His body twitched on reflex. It was as if he had been smacked across the face the way his head whipped to check the hall for any entities that could have overheard such a blasphemous utterance—or perhaps offer some much-needed bystander support; comradery over the incredulous thing that had just transpired.
His jaw was forming words that his mind hadn't caught up to yet, but there was no need. When at last his eyes managed to focus back on hers, it was to find that his reaction had already crushed whatever had been left.
"I guess I... was wrong."
If ever he were to feel sympathy for creatures preserved in jars, it would have been then. He felt suspended in a viscous fluid, unable to move his unnaturally jointed limbs. And his chest was pickling in some acidic substance.
What could he do? He couldn't move to comfort her, not now. He couldn't run, he couldn't summon up a single slick silver word, not even to break the silence that was muffled only by her quietly hitched breathing. He might as well have been an insect waiting to be eaten alive or flee at the first sign of disinterest.
"I don't understand," she said, startling him and at the same time knocking a hole through his chest at the terrible sound of her distress. "I just don't... You don't want anything to come of... of anything we do, but... you don't want to be apart. You say you want to be friends, but is that really what you mean? Because I don't—I don't believe you that you would just stop everything..."
She fixed him with the same searching gaze she had when he had refuted using her. It was so difficult now to hold her eye that he barely managed to keep his chin pointed straight.
She didn't narrow nor waver her gaze an inch as she continued.
"I don't believe you won't just end up kissing me again."
It was a second too late when he dropped his eyes to the floor. He had felt the veneer slip for half a second, the close and direct view of her and her words having flashed up the still intensely fresh memory unbidden.
He heard her make a noise, but it was indiscernible whether it was a laugh or a pained choke. Her feet seemed to almost wander backwards before replanting at the doorway. His attention was yanked back upward at her voice, sounding suddenly further than it ever had from across her coffee table.

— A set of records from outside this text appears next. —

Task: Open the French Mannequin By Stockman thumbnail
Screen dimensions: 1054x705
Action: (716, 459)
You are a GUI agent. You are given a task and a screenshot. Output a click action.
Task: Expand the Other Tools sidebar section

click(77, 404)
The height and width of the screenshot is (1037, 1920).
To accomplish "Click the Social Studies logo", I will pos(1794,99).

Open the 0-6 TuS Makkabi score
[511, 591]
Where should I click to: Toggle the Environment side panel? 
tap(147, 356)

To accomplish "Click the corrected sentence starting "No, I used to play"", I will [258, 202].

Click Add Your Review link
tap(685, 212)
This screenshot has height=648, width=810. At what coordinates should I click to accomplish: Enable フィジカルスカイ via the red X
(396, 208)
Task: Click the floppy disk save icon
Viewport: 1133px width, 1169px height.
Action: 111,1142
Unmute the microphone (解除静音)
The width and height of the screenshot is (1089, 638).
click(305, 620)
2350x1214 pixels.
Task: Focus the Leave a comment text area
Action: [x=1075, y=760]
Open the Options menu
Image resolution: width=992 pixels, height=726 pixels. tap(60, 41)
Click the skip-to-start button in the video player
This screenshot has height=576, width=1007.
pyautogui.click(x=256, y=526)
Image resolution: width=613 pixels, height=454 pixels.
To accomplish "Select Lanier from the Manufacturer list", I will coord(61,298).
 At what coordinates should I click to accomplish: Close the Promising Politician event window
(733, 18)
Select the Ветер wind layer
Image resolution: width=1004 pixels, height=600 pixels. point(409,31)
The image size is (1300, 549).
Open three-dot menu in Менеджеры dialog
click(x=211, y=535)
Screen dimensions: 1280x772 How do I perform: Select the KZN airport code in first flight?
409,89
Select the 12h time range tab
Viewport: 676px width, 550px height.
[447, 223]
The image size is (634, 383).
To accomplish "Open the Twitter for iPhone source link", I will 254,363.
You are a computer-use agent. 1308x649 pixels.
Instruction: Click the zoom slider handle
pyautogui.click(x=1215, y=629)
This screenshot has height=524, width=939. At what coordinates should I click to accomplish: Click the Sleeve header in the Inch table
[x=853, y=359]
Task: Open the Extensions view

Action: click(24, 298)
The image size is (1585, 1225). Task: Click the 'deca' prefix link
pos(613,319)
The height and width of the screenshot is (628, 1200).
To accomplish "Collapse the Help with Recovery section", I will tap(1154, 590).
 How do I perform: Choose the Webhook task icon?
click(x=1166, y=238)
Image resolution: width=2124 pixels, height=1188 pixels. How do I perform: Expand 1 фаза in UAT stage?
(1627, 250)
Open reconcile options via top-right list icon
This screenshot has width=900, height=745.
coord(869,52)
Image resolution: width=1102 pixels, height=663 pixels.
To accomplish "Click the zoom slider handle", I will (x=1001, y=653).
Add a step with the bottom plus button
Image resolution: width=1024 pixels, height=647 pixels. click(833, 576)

"What is it that you want from me?"
There existed one very particular phrase that when uttered in his presence, in a classroom or his office, even in the past when students had been classmates, always instantly poked a nerve. The utter lack of depth, the willful ignorance, the lack of shame to exhibit such disinterest—and the fact that he had seen so many students let off with no more than a hand wave, as if encouraging it.
He had always appreciated Freya's curiosity. Albeit not very consciously, and never when directed at him. Her need to investigate the why's and how's had kept them entertained plenty of times during the year. It had been how he had first gotten to know her, really; in the long hours in the library.
It was an injustice then that he repaid this respect he had by his following words, whispered out in desolation as he stared into her golden eyes that ever ensnared him in every emotion that they beaconed out.
"I—… I don't know."
He stood stock still under her searchlight, caught like a prisoner, knowing escape was lost.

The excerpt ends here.